Commemorating Patriot Day

By Sen. Joe Hune
22nd Senate District

This Tuesday marks the 11th anniversary of the terrorist attacks on America that took place on 9-11-2001.

While it is hard to fathom that this tragic event took place more than a decade ago, the horror of that day is forever etched in our minds. It is also a day that forever unites us as Americans.

We now commemorate the lives lost, as well as the courage and bravery displayed that day by observing Sept. 11 as “Patriot Day.”

First proclaimed by President George W. Bush, Patriot Day is a day set aside to honor the memory of the victims and heroes of the attacks on 9-11.

That Tuesday morning 11 years ago, we witnessed one of the greatest losses of life in our nation’s history. In the following days, weeks and months, our emotions evolved from shock and sadness to anger and resolve. While we mourned the loss of life and honored the heroism, a renewed patriotic spirit rippled across the country.

It is a testament to the greatness of our country that when our liberty was attacked, we came together as a people and rose to meet the challenge.

This Sept. 11, I encourage you to thank the courageous members of our military who continue to fight to preserve freedom. I also encourage you to join me as we remember those who lost their lives at Ground Zero, the Pentagon and in southwestern Pennsylvania.

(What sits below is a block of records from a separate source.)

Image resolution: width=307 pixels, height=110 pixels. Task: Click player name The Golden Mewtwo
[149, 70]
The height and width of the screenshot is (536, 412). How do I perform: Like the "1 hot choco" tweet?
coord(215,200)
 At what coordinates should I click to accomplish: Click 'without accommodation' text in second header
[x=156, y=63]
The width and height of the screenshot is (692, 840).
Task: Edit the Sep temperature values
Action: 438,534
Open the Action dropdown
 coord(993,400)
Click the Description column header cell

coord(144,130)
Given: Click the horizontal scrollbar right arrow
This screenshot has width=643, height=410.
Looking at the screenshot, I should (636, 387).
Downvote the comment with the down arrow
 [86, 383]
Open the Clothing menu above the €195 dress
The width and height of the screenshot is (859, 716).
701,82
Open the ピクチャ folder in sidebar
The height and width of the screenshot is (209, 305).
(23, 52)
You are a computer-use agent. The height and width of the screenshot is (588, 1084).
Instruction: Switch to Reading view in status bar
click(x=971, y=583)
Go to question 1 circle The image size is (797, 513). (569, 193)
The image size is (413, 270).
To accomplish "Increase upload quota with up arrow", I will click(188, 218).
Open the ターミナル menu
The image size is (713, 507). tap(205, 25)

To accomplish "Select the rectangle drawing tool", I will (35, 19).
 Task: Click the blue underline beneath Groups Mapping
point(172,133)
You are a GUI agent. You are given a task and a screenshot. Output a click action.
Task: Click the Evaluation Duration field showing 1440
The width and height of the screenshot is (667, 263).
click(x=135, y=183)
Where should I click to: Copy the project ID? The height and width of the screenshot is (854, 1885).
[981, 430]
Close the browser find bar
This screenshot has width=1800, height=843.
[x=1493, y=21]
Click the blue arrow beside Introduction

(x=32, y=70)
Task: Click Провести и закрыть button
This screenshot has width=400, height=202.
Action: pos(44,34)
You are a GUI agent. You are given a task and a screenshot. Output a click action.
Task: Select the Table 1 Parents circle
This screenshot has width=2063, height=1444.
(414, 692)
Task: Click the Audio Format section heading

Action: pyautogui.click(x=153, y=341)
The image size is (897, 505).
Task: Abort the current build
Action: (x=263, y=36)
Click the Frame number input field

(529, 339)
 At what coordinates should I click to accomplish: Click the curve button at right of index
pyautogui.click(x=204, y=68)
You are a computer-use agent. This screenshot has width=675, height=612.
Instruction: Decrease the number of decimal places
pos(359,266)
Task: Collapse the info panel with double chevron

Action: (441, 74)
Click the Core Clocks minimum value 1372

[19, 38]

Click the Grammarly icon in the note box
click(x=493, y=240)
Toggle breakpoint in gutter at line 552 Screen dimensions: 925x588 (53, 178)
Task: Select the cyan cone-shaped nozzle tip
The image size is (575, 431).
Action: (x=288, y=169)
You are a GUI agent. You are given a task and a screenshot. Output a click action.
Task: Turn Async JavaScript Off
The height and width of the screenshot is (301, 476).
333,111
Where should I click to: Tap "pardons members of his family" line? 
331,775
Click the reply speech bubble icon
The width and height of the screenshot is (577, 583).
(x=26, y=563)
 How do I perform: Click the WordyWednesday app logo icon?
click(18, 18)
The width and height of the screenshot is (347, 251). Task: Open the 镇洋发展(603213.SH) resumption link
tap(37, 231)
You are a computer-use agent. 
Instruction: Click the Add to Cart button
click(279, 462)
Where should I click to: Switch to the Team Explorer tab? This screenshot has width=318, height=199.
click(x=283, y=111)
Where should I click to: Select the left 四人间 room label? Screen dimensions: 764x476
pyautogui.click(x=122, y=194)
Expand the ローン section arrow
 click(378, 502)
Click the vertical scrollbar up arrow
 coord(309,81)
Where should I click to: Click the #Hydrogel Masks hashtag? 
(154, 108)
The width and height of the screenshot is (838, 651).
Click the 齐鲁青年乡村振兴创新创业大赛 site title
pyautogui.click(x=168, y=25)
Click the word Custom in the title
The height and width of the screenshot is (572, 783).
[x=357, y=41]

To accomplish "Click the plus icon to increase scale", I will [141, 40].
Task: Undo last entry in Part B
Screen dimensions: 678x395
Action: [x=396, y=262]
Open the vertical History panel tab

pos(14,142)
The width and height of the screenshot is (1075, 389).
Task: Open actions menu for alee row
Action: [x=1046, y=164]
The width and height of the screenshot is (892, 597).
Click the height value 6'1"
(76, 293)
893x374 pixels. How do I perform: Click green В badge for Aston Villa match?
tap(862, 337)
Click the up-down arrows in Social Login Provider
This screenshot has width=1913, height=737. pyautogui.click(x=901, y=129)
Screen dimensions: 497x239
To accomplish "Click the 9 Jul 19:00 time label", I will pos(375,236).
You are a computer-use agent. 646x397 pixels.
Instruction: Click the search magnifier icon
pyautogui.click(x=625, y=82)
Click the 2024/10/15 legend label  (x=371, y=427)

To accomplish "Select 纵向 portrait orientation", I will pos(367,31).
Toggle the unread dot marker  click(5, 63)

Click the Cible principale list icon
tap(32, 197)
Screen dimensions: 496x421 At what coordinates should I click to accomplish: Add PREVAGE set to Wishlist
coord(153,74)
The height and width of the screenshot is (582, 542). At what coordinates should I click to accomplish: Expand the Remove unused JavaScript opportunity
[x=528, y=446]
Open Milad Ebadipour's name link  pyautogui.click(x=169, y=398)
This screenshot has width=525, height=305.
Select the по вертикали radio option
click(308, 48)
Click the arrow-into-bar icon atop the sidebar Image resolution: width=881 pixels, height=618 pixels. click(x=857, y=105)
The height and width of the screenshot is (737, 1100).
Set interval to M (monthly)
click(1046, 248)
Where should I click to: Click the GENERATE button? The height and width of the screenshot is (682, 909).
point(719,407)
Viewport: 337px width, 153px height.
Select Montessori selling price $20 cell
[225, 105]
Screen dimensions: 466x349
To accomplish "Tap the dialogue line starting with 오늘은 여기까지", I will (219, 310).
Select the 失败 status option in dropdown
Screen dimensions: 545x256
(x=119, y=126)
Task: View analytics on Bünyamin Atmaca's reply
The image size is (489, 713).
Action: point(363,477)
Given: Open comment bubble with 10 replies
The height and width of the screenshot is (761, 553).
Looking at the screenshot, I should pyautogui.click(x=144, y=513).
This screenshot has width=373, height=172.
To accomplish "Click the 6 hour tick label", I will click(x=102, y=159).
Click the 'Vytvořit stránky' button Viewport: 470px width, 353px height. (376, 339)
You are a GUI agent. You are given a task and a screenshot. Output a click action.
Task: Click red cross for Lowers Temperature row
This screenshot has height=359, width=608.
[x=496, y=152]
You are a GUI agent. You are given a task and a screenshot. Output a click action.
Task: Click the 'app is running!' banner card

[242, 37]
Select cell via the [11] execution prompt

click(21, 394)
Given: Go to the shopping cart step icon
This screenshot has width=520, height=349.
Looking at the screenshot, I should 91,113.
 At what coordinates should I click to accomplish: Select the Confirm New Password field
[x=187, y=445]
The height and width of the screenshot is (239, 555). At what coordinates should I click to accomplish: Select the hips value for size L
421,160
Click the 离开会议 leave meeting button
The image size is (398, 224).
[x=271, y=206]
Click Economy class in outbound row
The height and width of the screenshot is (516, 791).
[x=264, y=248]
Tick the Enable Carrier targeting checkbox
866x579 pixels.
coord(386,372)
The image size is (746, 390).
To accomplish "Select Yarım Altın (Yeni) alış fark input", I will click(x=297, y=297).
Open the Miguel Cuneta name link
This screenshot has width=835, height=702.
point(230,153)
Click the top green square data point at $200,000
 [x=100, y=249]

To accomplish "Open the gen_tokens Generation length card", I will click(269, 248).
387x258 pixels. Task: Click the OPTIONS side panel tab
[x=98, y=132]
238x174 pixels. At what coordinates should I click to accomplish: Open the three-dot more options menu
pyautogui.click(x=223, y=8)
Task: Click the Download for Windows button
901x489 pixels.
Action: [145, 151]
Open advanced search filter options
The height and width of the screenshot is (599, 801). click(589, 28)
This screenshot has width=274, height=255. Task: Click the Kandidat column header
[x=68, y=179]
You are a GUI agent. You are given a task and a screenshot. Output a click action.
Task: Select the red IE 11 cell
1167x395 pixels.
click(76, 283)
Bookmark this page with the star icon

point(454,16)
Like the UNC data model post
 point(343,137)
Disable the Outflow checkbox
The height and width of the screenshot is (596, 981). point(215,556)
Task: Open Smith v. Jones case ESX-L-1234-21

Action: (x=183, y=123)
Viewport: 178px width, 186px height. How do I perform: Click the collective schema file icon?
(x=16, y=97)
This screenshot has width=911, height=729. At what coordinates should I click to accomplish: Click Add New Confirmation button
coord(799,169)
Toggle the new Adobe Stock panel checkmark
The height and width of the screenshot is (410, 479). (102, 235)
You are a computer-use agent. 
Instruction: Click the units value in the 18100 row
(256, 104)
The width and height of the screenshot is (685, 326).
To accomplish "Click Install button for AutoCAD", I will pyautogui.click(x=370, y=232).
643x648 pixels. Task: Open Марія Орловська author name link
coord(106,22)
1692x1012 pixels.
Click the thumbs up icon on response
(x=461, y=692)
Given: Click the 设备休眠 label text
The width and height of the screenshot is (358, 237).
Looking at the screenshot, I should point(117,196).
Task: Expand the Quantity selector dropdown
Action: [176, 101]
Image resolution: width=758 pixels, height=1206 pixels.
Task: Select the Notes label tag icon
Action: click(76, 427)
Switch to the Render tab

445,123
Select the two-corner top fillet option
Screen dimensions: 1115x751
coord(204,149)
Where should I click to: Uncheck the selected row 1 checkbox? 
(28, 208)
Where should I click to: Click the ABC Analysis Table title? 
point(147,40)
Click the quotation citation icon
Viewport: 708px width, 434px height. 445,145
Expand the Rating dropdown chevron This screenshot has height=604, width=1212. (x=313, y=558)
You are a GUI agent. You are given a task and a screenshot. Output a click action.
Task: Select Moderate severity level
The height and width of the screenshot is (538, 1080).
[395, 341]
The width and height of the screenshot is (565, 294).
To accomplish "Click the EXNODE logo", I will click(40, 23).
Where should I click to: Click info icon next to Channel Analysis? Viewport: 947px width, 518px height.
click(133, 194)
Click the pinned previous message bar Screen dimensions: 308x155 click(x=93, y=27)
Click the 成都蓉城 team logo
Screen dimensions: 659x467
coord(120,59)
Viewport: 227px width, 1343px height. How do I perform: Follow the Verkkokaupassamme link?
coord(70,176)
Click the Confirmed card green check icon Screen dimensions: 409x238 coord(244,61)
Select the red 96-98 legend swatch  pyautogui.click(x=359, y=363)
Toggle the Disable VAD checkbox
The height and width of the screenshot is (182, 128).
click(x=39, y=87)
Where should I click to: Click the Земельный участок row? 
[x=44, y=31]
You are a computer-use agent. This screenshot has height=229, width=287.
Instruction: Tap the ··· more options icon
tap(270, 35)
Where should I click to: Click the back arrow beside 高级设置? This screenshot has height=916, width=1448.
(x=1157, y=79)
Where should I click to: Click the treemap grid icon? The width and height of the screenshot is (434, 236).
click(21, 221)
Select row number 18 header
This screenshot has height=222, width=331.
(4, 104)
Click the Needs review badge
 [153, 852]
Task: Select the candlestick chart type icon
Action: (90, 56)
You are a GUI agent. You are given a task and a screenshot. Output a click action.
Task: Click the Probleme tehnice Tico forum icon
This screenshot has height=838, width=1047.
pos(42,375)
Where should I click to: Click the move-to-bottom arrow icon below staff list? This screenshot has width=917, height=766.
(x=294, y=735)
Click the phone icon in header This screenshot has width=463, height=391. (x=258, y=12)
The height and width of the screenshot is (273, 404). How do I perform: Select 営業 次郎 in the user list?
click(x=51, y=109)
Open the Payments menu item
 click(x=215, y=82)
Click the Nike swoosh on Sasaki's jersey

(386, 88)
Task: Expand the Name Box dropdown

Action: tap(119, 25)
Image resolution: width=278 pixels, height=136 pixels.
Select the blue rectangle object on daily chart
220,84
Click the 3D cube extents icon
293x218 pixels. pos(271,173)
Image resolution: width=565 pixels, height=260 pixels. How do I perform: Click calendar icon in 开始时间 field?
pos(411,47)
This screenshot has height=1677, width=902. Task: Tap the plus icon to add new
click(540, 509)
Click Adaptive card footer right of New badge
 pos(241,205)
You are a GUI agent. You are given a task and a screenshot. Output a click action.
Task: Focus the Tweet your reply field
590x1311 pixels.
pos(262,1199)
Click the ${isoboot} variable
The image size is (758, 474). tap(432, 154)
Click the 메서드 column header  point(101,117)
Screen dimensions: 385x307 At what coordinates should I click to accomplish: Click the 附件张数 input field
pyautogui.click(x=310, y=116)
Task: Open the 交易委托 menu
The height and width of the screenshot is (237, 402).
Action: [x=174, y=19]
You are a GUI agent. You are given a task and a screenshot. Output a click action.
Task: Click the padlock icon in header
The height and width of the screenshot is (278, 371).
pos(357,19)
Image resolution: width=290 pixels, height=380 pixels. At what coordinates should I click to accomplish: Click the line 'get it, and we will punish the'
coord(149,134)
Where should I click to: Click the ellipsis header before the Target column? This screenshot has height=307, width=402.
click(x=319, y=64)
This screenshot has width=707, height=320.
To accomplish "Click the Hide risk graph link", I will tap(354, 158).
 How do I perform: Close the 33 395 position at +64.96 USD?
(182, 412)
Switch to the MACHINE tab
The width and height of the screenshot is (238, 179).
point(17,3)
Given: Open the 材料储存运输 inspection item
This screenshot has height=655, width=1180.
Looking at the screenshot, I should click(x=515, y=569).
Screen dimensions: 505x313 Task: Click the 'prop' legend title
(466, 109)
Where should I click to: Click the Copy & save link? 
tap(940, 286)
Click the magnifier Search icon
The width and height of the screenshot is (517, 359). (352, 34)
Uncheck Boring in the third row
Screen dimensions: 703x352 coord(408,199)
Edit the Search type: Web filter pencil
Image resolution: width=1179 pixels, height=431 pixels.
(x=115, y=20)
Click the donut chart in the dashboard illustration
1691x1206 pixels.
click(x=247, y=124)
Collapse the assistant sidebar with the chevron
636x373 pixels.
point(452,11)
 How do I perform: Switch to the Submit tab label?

We must also acknowledge the brave men and women who became heroes due to their extraordinary courage. As we remember the selflessness of the passengers of United 93, who made the ultimate sacrifice to prevent further tragedy, we must also honor the fearless first responders who selflessly ran into the towers to save lives.

In honor of the lives lost on Sept. 11, 2001, and to our firefighters, police officers and brave soldiers who protect our communities and nation every day, I urge you to join me in observing Patriot Day on Tuesday, Sept. 11.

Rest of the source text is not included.